*Saved data entries*:
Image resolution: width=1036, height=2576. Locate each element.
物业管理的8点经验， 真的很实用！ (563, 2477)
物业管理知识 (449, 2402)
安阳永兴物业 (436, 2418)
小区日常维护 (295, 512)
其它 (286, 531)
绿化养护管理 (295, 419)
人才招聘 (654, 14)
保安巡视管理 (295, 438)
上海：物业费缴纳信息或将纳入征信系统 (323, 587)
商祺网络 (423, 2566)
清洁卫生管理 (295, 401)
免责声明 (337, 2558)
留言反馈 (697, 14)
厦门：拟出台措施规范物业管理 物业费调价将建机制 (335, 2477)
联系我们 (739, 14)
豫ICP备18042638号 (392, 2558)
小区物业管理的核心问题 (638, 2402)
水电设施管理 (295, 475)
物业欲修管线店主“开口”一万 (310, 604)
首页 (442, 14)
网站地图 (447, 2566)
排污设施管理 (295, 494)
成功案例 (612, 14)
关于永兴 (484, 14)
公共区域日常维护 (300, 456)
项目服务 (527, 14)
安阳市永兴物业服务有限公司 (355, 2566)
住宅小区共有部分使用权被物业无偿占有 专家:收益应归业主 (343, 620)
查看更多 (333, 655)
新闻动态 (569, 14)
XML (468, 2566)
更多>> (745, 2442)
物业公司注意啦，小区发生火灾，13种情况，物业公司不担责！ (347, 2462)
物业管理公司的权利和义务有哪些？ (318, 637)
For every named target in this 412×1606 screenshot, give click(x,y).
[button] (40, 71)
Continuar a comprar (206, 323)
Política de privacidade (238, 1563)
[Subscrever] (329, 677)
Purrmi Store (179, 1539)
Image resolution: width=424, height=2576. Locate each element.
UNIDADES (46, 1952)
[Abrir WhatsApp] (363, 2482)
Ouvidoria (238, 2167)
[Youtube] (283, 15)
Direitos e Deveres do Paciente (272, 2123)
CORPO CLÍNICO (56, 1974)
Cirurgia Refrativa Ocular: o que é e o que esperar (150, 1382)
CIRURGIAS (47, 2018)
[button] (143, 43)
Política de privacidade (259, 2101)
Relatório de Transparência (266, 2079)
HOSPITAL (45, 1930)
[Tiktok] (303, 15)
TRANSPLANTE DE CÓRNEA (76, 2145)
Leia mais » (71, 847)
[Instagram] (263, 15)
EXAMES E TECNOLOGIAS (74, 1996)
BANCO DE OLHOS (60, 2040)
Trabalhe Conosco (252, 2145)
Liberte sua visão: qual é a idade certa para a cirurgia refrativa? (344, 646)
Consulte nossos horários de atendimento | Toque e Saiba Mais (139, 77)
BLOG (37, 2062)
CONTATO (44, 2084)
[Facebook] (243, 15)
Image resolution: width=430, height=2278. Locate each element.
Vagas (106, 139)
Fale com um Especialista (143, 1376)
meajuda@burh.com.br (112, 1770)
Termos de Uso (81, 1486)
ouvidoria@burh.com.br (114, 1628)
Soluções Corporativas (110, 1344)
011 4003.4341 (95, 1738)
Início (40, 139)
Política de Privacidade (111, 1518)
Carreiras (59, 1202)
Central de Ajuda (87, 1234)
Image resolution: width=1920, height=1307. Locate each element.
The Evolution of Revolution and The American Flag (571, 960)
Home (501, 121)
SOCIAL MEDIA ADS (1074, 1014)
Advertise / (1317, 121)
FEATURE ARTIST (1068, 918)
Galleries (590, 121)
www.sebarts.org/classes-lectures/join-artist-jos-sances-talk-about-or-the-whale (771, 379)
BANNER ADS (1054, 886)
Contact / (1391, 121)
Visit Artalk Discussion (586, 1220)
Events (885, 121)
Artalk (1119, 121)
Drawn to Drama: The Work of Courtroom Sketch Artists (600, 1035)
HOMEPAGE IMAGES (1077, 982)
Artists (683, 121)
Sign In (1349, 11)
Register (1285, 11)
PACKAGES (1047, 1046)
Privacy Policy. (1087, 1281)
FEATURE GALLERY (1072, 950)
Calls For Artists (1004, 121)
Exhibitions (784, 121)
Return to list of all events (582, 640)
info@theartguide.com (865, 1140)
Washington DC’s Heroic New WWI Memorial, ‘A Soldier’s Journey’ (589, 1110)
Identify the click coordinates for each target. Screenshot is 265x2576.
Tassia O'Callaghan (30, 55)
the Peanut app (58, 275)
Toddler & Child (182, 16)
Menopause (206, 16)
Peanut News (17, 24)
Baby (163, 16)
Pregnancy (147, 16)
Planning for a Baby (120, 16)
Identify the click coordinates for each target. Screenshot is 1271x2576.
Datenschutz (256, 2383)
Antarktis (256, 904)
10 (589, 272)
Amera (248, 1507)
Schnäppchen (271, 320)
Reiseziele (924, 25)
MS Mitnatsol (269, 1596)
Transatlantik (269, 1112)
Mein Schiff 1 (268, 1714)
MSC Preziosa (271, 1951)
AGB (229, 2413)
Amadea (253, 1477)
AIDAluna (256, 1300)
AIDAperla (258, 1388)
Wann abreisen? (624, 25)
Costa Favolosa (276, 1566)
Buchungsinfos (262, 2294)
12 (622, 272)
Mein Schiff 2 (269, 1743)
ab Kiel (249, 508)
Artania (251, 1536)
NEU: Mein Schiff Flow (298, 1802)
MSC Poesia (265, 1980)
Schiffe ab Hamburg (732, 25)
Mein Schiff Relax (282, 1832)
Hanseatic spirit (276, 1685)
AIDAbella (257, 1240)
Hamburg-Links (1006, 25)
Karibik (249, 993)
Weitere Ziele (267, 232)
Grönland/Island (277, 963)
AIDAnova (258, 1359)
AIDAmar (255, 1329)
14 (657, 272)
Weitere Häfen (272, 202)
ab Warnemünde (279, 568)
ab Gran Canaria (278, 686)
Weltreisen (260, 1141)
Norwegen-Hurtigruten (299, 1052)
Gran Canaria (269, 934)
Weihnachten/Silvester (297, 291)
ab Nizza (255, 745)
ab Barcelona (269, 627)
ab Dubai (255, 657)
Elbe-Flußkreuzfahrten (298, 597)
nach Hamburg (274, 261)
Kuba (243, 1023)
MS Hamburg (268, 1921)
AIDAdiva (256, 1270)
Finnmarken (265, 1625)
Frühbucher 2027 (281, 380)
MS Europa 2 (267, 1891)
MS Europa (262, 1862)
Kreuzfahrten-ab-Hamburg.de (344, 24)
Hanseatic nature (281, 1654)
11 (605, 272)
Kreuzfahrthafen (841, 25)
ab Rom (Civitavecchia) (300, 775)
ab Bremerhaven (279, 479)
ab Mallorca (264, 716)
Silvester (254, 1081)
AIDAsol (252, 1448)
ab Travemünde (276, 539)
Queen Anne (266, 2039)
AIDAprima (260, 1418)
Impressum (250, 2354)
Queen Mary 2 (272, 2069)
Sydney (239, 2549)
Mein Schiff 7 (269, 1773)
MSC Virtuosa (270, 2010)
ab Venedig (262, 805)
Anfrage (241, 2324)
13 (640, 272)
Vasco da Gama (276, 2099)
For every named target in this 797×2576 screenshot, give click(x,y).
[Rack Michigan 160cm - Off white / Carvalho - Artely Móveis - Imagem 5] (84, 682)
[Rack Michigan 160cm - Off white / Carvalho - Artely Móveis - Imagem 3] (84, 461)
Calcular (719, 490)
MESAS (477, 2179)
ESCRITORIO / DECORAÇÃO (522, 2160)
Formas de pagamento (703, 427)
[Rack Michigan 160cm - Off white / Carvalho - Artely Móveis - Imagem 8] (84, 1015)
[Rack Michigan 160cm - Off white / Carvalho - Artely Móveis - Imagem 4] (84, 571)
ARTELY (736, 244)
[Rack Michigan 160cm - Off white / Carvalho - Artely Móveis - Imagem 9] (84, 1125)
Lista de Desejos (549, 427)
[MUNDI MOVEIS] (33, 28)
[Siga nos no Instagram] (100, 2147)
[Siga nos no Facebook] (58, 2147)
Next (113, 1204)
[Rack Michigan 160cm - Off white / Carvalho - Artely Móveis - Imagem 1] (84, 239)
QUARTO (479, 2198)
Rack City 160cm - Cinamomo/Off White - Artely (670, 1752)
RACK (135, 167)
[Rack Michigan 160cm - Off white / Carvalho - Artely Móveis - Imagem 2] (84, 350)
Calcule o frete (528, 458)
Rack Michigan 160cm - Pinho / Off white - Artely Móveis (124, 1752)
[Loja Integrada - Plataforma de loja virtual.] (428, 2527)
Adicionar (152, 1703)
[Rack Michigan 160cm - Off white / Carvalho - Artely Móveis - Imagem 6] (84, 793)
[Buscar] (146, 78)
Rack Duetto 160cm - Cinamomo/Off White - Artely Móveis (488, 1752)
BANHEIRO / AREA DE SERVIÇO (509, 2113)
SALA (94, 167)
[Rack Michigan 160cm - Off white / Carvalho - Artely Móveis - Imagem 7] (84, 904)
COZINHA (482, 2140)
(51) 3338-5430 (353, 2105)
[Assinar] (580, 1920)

*YOUR GOAL*: Please restate the records word for word. Go from the first line to the line with "豫ICP备18042638号 (392, 2558)" and include both.

*OUTPUT BELOW*:
Image resolution: width=1036, height=2576. Locate each element.
物业管理的8点经验， 真的很实用！ (563, 2477)
物业管理知识 (449, 2402)
安阳永兴物业 (436, 2418)
小区日常维护 (295, 512)
其它 (286, 531)
绿化养护管理 (295, 419)
人才招聘 (654, 14)
保安巡视管理 (295, 438)
上海：物业费缴纳信息或将纳入征信系统 (323, 587)
商祺网络 (423, 2566)
清洁卫生管理 (295, 401)
免责声明 (337, 2558)
留言反馈 (697, 14)
厦门：拟出台措施规范物业管理 物业费调价将建机制 (335, 2477)
联系我们 (739, 14)
豫ICP备18042638号 (392, 2558)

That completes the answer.